Pixel coordinate grounding data:
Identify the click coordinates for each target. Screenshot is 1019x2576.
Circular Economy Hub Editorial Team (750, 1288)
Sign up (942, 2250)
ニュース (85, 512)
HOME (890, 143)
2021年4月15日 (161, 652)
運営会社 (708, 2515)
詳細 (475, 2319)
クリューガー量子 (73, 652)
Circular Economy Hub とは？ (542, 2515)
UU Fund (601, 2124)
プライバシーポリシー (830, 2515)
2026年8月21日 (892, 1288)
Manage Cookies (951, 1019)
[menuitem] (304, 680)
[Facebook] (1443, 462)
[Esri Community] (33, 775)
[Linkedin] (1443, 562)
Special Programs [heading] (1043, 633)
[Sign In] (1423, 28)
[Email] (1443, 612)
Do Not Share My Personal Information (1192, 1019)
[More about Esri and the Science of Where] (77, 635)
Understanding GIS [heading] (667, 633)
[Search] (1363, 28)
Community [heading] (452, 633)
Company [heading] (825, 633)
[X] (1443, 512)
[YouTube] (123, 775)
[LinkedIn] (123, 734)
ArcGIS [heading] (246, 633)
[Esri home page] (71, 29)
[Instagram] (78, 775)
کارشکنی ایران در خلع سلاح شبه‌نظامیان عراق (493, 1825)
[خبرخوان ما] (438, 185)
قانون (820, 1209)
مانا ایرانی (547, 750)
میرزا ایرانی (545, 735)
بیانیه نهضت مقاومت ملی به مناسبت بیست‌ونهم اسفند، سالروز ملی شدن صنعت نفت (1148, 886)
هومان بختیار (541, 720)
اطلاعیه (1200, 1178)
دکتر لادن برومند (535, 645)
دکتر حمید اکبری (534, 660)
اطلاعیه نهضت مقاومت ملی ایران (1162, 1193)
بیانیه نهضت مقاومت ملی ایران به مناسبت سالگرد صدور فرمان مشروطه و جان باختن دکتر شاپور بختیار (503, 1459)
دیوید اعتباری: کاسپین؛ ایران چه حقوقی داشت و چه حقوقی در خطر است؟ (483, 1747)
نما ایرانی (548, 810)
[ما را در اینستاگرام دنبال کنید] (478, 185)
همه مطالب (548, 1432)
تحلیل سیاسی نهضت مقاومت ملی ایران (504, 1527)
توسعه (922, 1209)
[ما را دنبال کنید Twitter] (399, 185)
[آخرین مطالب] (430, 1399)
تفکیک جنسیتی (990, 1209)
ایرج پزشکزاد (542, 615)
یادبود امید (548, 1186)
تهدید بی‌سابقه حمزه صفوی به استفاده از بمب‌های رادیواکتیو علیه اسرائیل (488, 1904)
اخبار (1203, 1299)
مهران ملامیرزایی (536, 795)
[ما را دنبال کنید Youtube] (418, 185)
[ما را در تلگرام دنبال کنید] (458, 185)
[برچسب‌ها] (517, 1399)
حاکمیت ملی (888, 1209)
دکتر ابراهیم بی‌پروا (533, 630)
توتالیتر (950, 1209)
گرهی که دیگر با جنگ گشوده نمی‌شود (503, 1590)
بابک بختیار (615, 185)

→ Requirement
This calls for all of the entries above, repeated exactly.

→ Reply
Identify the click coordinates for each target. Screenshot is 1019x2576.
Circular Economy Hub Editorial Team (750, 1288)
Sign up (942, 2250)
ニュース (85, 512)
HOME (890, 143)
2021年4月15日 (161, 652)
運営会社 (708, 2515)
詳細 (475, 2319)
クリューガー量子 (73, 652)
Circular Economy Hub とは？ (542, 2515)
UU Fund (601, 2124)
プライバシーポリシー (830, 2515)
2026年8月21日 (892, 1288)
Manage Cookies (951, 1019)
[menuitem] (304, 680)
[Facebook] (1443, 462)
[Esri Community] (33, 775)
[Linkedin] (1443, 562)
Special Programs [heading] (1043, 633)
[Sign In] (1423, 28)
[Email] (1443, 612)
Do Not Share My Personal Information (1192, 1019)
[More about Esri and the Science of Where] (77, 635)
Understanding GIS [heading] (667, 633)
[Search] (1363, 28)
Community [heading] (452, 633)
Company [heading] (825, 633)
[X] (1443, 512)
[YouTube] (123, 775)
[LinkedIn] (123, 734)
ArcGIS [heading] (246, 633)
[Esri home page] (71, 29)
[Instagram] (78, 775)
کارشکنی ایران در خلع سلاح شبه‌نظامیان عراق (493, 1825)
[خبرخوان ما] (438, 185)
قانون (820, 1209)
مانا ایرانی (547, 750)
میرزا ایرانی (545, 735)
بیانیه نهضت مقاومت ملی به مناسبت بیست‌ونهم اسفند، سالروز ملی شدن صنعت نفت (1148, 886)
هومان بختیار (541, 720)
اطلاعیه (1200, 1178)
دکتر لادن برومند (535, 645)
دکتر حمید اکبری (534, 660)
اطلاعیه نهضت مقاومت ملی ایران (1162, 1193)
بیانیه نهضت مقاومت ملی ایران به مناسبت سالگرد صدور فرمان مشروطه و جان باختن دکتر شاپور بختیار (503, 1459)
دیوید اعتباری: کاسپین؛ ایران چه حقوقی داشت و چه حقوقی در خطر است؟ (483, 1747)
نما ایرانی (548, 810)
[ما را در اینستاگرام دنبال کنید] (478, 185)
همه مطالب (548, 1432)
تحلیل سیاسی نهضت مقاومت ملی ایران (504, 1527)
توسعه (922, 1209)
[ما را دنبال کنید Twitter] (399, 185)
[آخرین مطالب] (430, 1399)
تفکیک جنسیتی (990, 1209)
ایرج پزشکزاد (542, 615)
یادبود امید (548, 1186)
تهدید بی‌سابقه حمزه صفوی به استفاده از بمب‌های رادیواکتیو علیه اسرائیل (488, 1904)
اخبار (1203, 1299)
مهران ملامیرزایی (536, 795)
[ما را دنبال کنید Youtube] (418, 185)
[ما را در تلگرام دنبال کنید] (458, 185)
[برچسب‌ها] (517, 1399)
حاکمیت ملی (888, 1209)
دکتر ابراهیم بی‌پروا (533, 630)
توتالیتر (950, 1209)
گرهی که دیگر با جنگ گشوده نمی‌شود (503, 1590)
بابک بختیار (615, 185)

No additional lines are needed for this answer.